Dianabol is one of the most popular AAS (anabolic-androgenic steroid) used by bodybuilders, and remain so today- a decade after its production in the US had been discontinued.
It’s quite easy to see why. Dianabol is both anabolic (muscle-building) and androgenic (masculinizing), but it is the former attribute that draws loyal patronage, particularly from bodybuilding enthusiasts.
Dianabol is an altered version of testosterone: c17 alpha alkylated, to allow it to pass through the liver without being deactivated and be able to enter the bloodstream. At the same time, the added 1-2 double carbon bond slows aromatization (conversion to estrogen).
Dianabol reacts poorly with the androgen receptor, and thus depends on non-receptor mediated activities, such as marked and immediate increases in protein synthesis (resulting in nitrogen-filled muscle buildup), restoration of glycogen after training (glycogenolysis), and power.
These are the reasons that bodybuilders prefer Dianabol specifically to jumpstart any steroid cycles – as it offers immediate tangible results – while the effects of other substances stacked with it are observed weeks into the cycle.
Dianabol Side Effects
There are known side effects to Dianabol: potential liver damage brought about by the alpha alkylated carbon; gynecomastia (development of breast tissues); increased water retention, male pattern baldness for susceptible people, high blood pressure; and for women, masculinizing effects such as deep voice, oily skin, acne, and growth of body and facial hair.
For these reasons, extraordinary care should be taken when taking Dbol and long-term use is not at all advised. Still, this is a relatively safe drug when taken in cycles and correct doses. However, there had been studies where subjects took pretty high doses of Dianabol, and they didn’t suffer any intolerable side effects.
Cycles and stacking programs have been developed to precisely address these concerns and minimize the harmful effects – these usually involve the use of Dianabol in the initial stages of a steroid cycle, then, later on, relying on less liver-damaging substances to improve or sustain the gains from Dianabol. This is common in bulking programs used by bodybuilding buffs: Dianabol (oral) is used together with longer-lasting injectables (such as Testosterone Cypionate or Deca-Durabolin) typically in the first four weeks of the cycle.
Dianabol quickly beefs-up muscle mass while the other drugs take longer to have observable effects. After four weeks, the body has built enough muscle gains, and the impact of the other drugs are now being felt, so Dianabol is discontinued for the rest of the cycle while other drugs may be introduced, such as Equipoise, which is considered an excellent lean-mass building steroid if well-defined muscles are the goal.
Undoubtedly, loyal users have weighed the advantages of using Dianabol versus the potential risks, and its continued popularity clearly indicates that the gains one gets in using this substance are worth the risk.

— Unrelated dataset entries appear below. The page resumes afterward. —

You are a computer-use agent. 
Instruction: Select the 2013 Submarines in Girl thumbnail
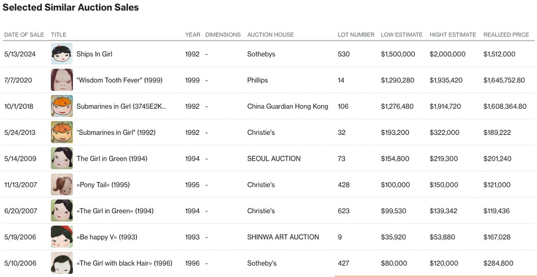pos(61,132)
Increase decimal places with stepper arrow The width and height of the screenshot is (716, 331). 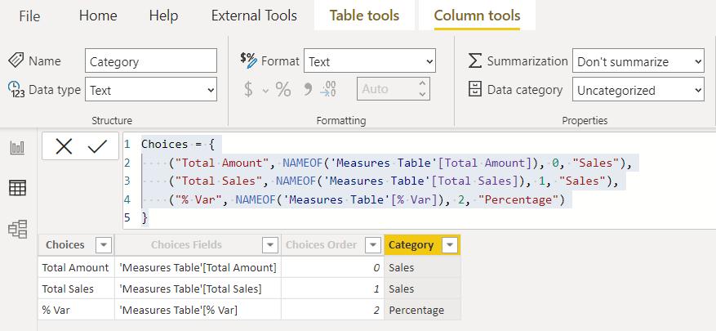point(422,83)
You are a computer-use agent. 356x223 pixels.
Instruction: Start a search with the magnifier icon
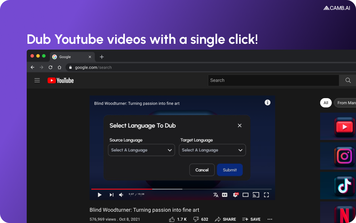pyautogui.click(x=347, y=80)
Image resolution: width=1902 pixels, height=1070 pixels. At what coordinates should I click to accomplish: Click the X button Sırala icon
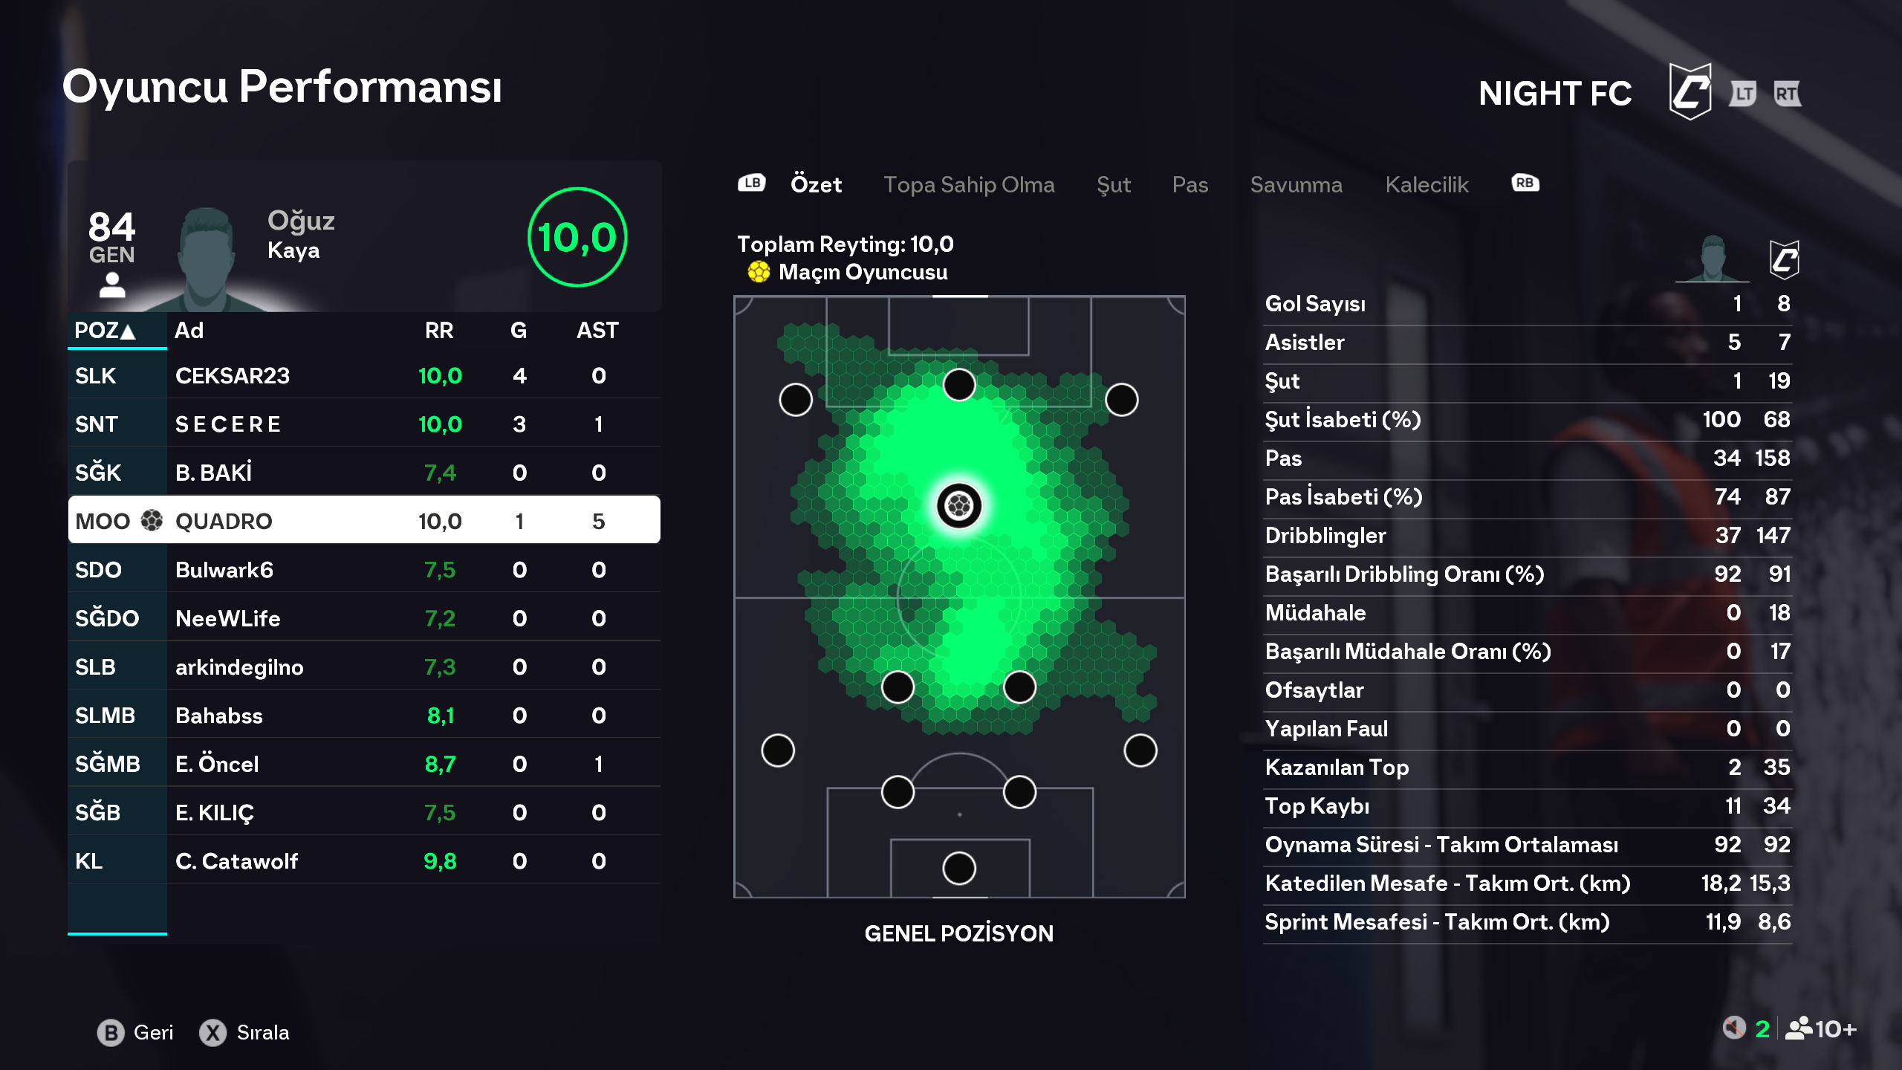coord(212,1033)
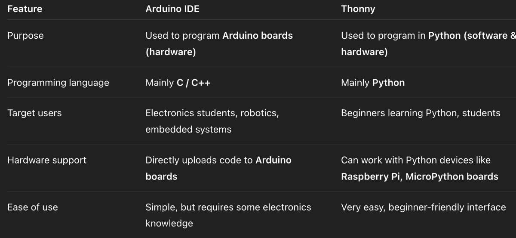Viewport: 516px width, 238px height.
Task: Click the Feature column header
Action: [x=25, y=9]
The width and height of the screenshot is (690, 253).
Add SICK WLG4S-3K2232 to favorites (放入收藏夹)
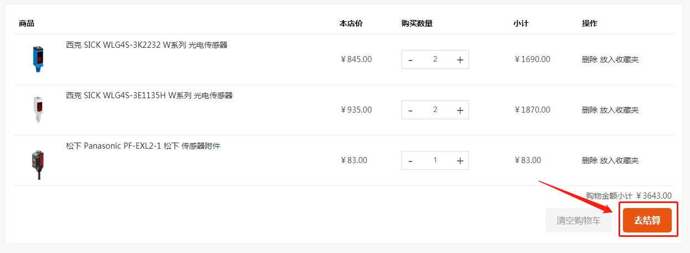(620, 59)
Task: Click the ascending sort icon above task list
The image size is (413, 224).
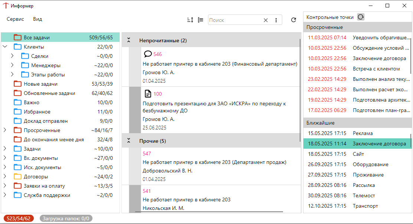Action: click(x=190, y=20)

To minimize Dianabol side effects, users take ancillary drugs to control the harmful androgenic effects; anti-estrogen drugs (Nolvadex, Clomid) or aromatase inhibitors (Arimidex, Aromasin) are taken to keep the estrogen under control and avoid gynecomastia and other androgenic conditions brought forth by Dianabol and other stacked testosterones.
To avoid liver damage, moderate doses should be taken up to six weeks (recommended duration), and regular medical visits should be done to check of jaundice and other signs of liver dysfunctions.
Dianabol is currently being manufactured in Mexico (marketed as Reforvit-b), Russia, and Thailand and is available on online stores. Note that there is a supplement currently marketed with the same name (the company, Hi-Tech Pharmaceuticals, bought the trademark after the original owner, Ciba-Geigy, allowed it to expire). One must be careful to order the Dianabol (methandrostenolone) if one needs a straightforward steroid and not the supplement, which has some steroidal effects.